The figures that chief executive officers (CEOs) read at their payrolls are medially very attractive information. Why? They are huge! People process the information in many ways – someone is rude, someone envies, someone is emulated… Anyway, the same question occurs: Why has CEOS’ pay increased so much? You can find your answer here.
Average American CEO was paid about 331 times more than regular worker in 2013. In 1970 the ratio was approximately 50:1. Non-profit organization AFL-CIO have calculated that e.g. minimum wage employee from the biggest American food store chain Walmart would need to work 1,372 hours to achieve wage equal to 1 hour of CEO Michael Duke’s pay.

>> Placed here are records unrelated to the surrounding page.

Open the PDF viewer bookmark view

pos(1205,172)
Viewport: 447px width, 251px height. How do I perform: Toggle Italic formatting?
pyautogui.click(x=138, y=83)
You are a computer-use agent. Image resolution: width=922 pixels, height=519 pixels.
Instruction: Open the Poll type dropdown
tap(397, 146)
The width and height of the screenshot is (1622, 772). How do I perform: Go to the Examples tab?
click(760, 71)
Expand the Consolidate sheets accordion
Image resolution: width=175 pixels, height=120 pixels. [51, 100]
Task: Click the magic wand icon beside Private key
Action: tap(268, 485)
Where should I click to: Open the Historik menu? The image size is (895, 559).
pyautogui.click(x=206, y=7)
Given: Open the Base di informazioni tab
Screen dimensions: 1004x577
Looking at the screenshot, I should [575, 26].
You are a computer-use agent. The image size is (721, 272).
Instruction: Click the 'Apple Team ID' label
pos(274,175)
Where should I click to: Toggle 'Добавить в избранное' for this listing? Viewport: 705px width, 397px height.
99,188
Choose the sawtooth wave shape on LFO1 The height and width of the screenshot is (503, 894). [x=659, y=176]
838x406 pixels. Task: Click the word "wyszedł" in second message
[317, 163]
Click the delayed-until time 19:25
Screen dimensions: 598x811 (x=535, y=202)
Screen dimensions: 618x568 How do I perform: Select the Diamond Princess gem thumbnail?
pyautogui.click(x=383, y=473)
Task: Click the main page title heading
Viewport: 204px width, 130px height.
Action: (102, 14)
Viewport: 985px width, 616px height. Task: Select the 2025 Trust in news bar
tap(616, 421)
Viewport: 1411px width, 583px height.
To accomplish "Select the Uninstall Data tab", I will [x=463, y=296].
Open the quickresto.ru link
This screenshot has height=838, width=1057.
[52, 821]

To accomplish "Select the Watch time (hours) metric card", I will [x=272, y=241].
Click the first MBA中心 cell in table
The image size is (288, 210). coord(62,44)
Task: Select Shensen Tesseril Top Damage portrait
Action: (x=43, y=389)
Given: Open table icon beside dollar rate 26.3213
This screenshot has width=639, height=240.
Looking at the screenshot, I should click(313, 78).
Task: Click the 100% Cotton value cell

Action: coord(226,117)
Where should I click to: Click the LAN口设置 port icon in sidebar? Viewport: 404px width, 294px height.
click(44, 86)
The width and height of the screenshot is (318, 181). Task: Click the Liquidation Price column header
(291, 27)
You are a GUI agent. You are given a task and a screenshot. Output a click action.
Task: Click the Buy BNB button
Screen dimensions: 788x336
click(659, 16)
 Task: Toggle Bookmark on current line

After 1970 CEOs’ wage and benefits were growing approximately 0.8 % per year in the US. CEOs’ wages also experienced bigger jump than the wages of other top executives. In 1970 the average CEO pay was $700,000 (in 2002 constant dollars). In 2000 it increased to over $2.2 million (Murphy, Zabojnik 2004).
What is the driver of the CEO pay’s increase? Is it a result of intensified importance of good managerial skills and higher scarcity of talented CEOs? Or is it a demonstration of a growing principal agent problem in large firms’ management? Opinions differ. Some economists explain the trend by increase in firm’s size (Gabaix and Landier, 2006). Generally CEO’s pay depends on the quality of CEO and his managerial talent. The compensation is usually connected to CEO’s age, education, tenure, and gender (e.g. Bertrand and Mullainathan, 2001, Tracy and Waldfogel, 1997). From the company point of view, CEOs from bigger companies usually receive higher remuneration (e.g. Garvey, Milbourn, 2006).
Another group of studies give alternative explanations for continuous positive trend in CEO salaries, which is not based on “hard” factors. For example Hayes and Schaefer (2008) discovered that large part of firms calculate CEOs reward based on other CEOs from companies in the same industry, which results in an upward spiral of wages, because companies aim to show that their CEO is paid above market average to demonstrate the strength of the firm.
Although experts struggle to find consensus about the CEO’s pay rise, several empirical facts related to stock market and CEOs are worth to notice as they serve as a good predictor of changes in company’s stock prices. For example companies with female leaders have systematically lower value (Wolfers, 2007, cited by Bertrand, 2010). Other interesting research was published by Pérez-Gonzales, who found that CEOs who inherit their functions from family members have deteriorating impact on company business and they are associated with the decrease in stock prices. The negative effect is even stronger for family CEOs who did not attend top universities (Wolfers, 2007, cited by Bertrand, 2010).